Prompt: Please report, as a single number, how many lines in the entries include the string "agent".

Data for this exercise:
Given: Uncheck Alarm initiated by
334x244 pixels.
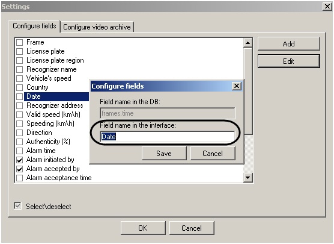Looking at the screenshot, I should click(x=20, y=160).
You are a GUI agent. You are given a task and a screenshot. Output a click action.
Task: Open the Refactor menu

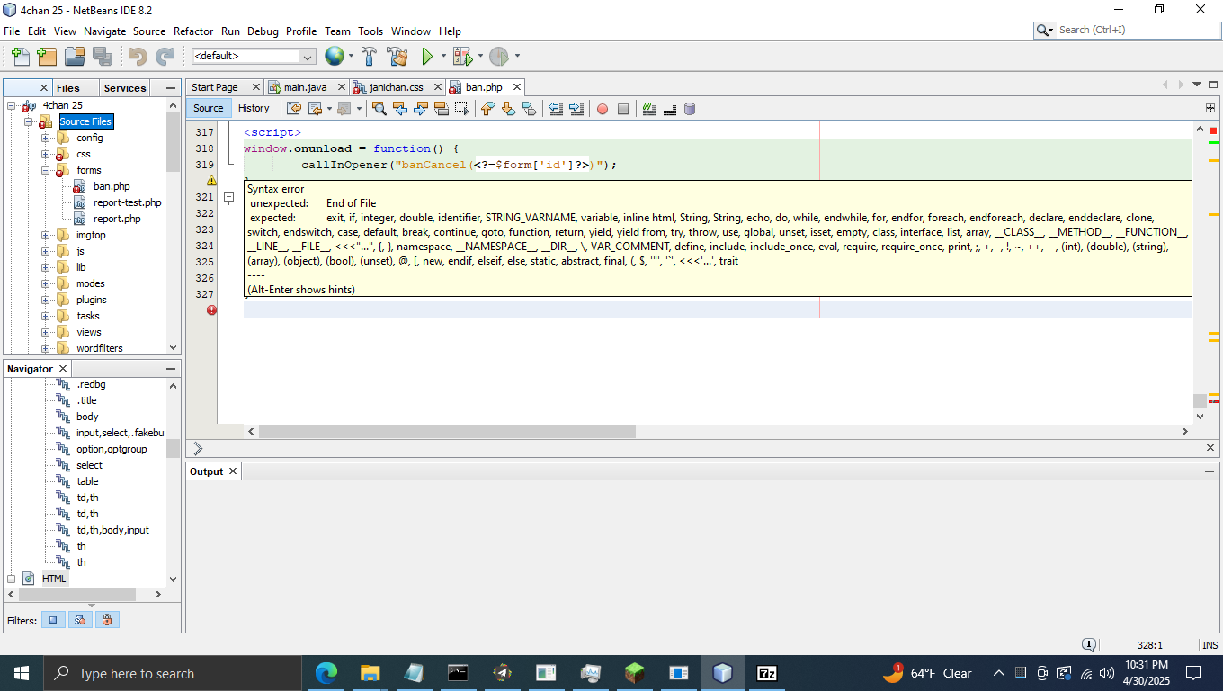193,31
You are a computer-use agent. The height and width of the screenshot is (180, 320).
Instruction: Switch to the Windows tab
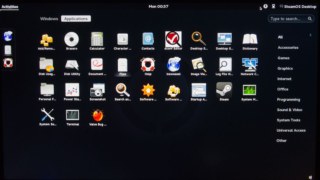tap(49, 18)
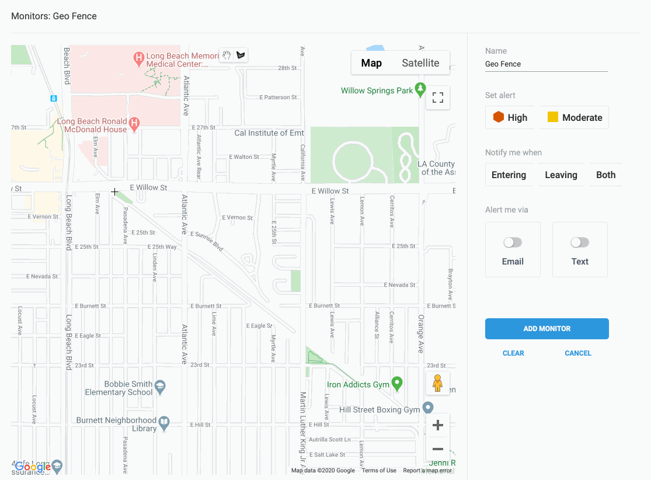This screenshot has width=651, height=480.
Task: Switch to Satellite view
Action: click(421, 62)
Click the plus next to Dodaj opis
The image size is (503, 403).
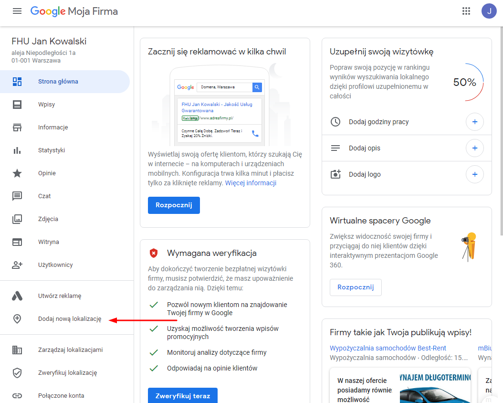pyautogui.click(x=474, y=148)
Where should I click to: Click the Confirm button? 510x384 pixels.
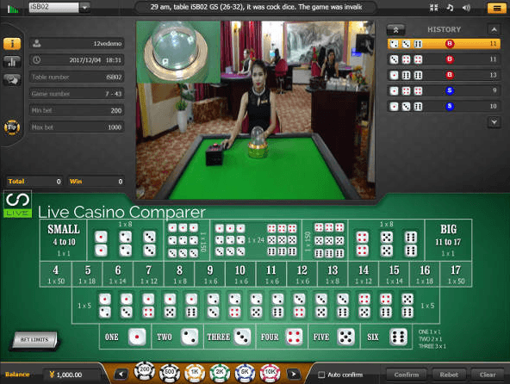[407, 375]
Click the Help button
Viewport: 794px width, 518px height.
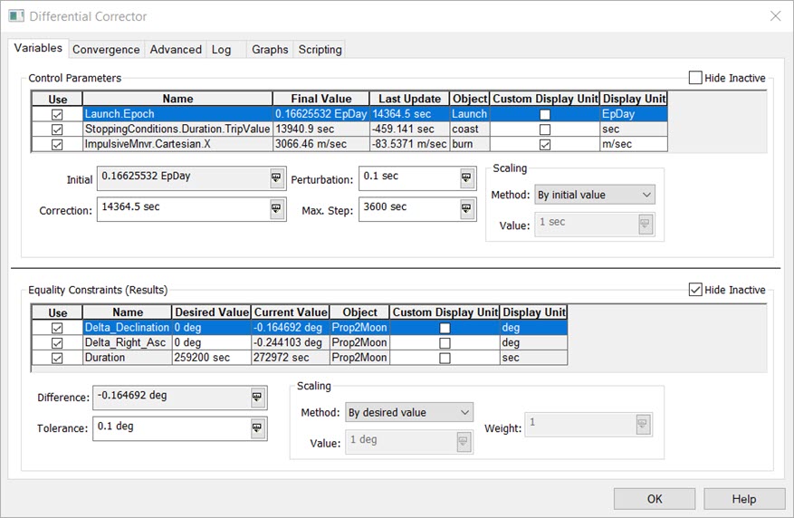[743, 499]
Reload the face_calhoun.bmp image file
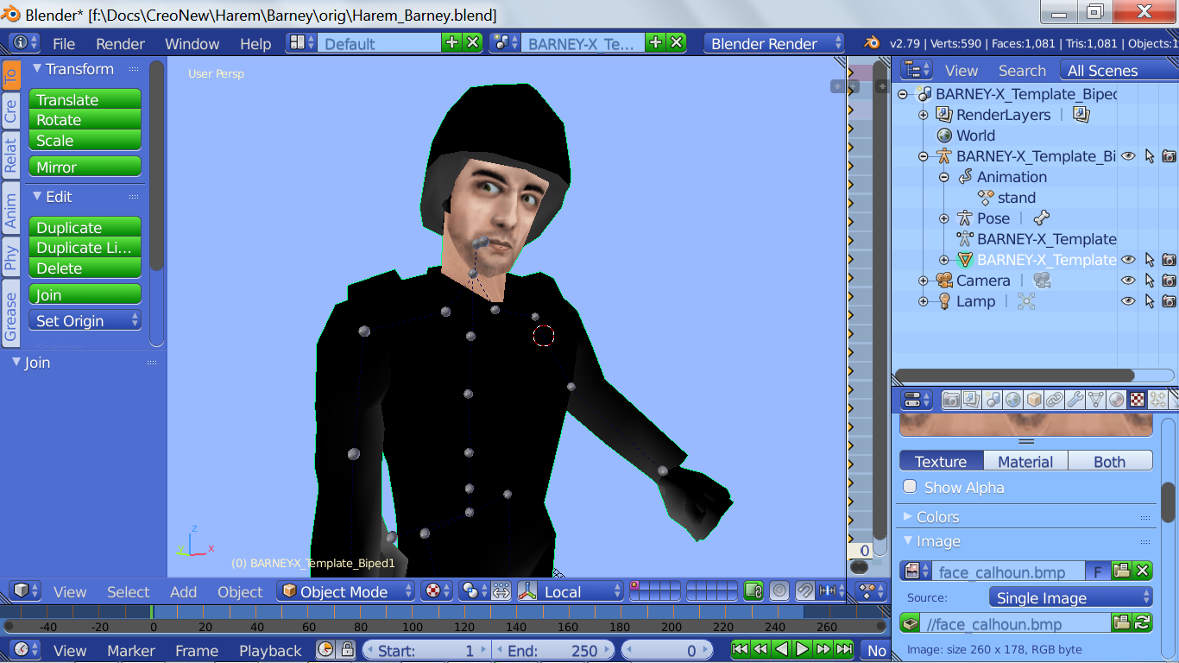Image resolution: width=1179 pixels, height=663 pixels. tap(1142, 623)
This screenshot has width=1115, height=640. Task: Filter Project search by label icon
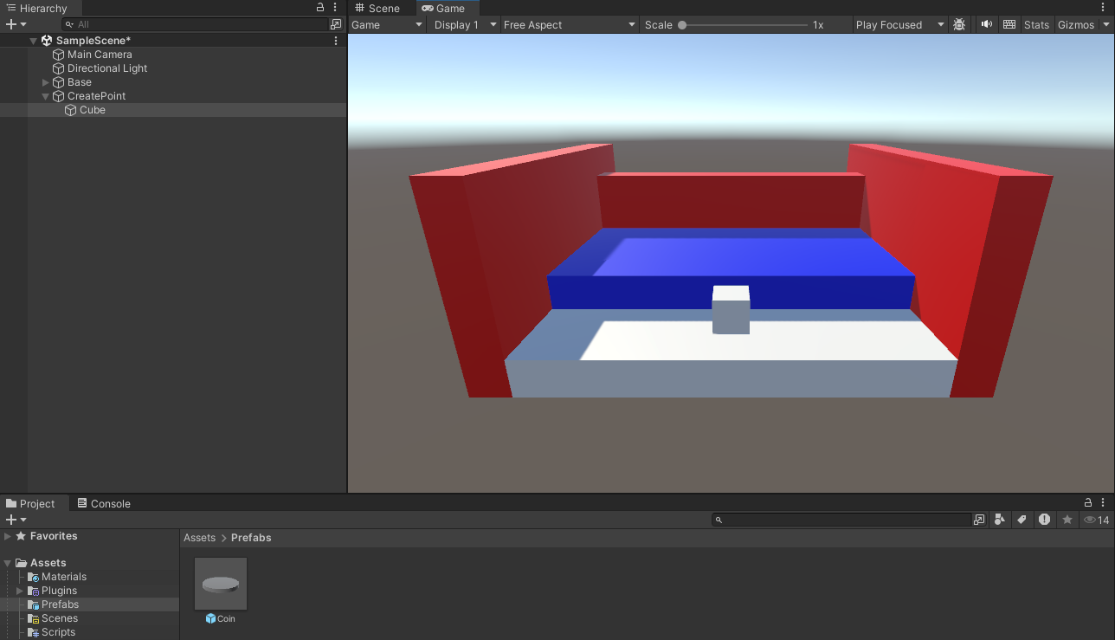click(x=1022, y=519)
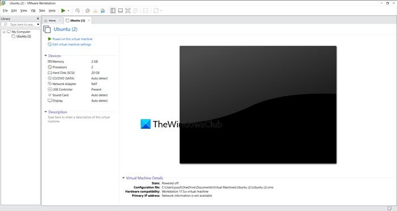
Task: Open the VM menu
Action: 33,11
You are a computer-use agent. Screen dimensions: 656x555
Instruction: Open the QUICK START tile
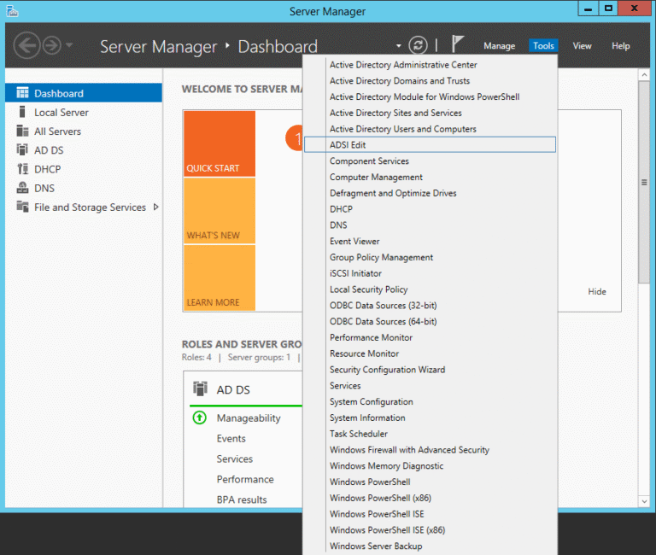[x=219, y=143]
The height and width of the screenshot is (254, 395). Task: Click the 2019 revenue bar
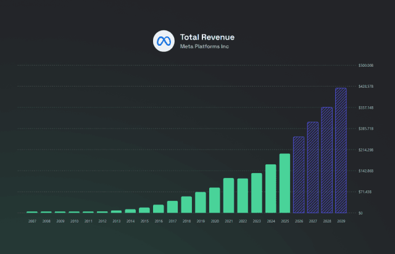click(201, 202)
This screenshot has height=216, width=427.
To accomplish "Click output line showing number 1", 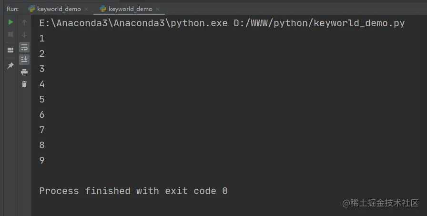I will tap(41, 39).
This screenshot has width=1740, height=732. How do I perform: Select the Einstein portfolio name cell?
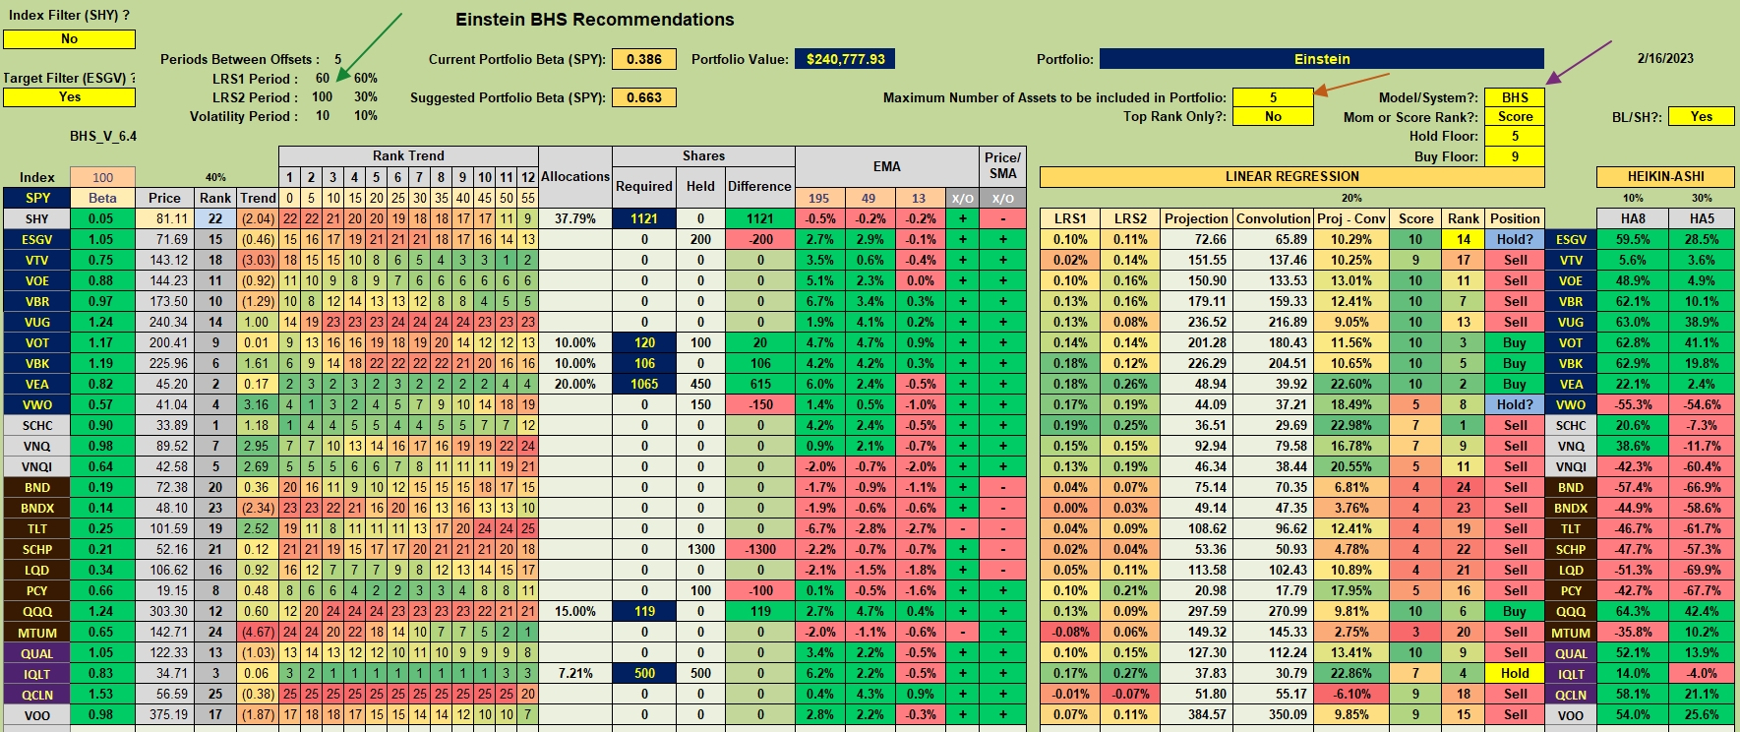point(1321,59)
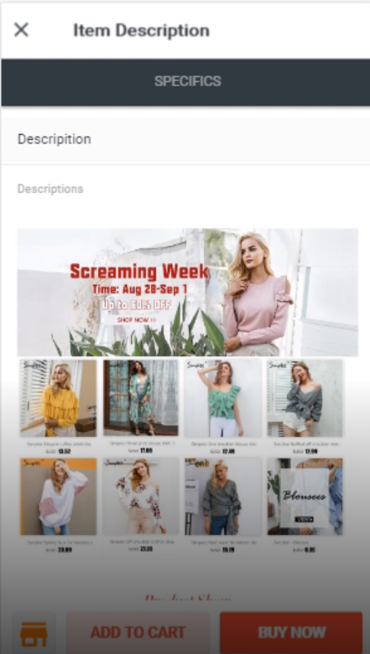The width and height of the screenshot is (370, 654).
Task: Tap SHOP NOW on the Screaming Week banner
Action: tap(137, 320)
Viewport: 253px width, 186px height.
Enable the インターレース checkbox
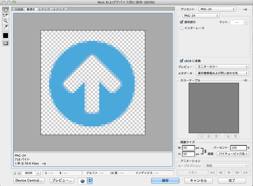pyautogui.click(x=182, y=28)
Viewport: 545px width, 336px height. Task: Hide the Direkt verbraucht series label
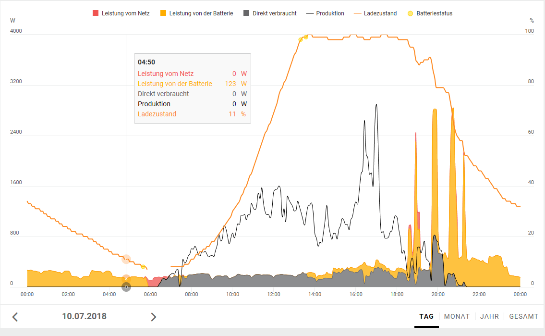pos(274,13)
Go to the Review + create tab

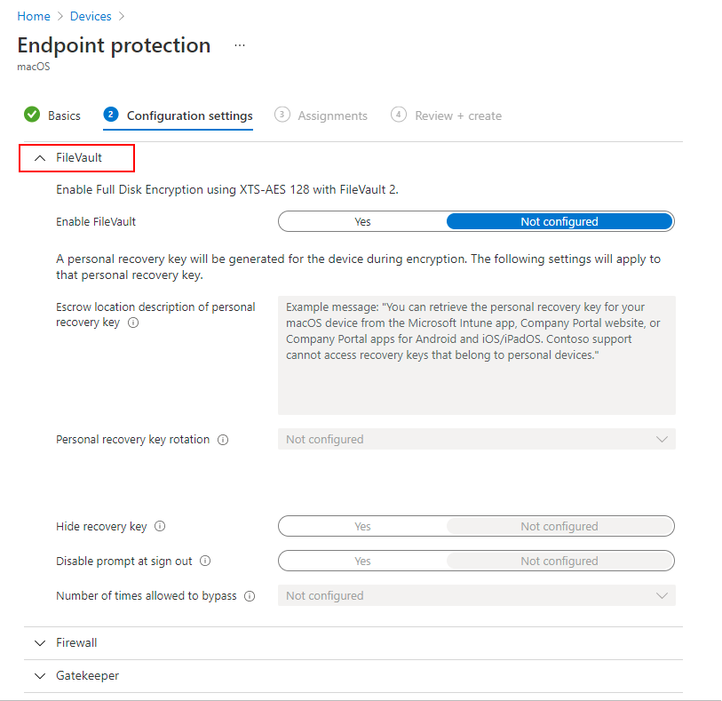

Result: 3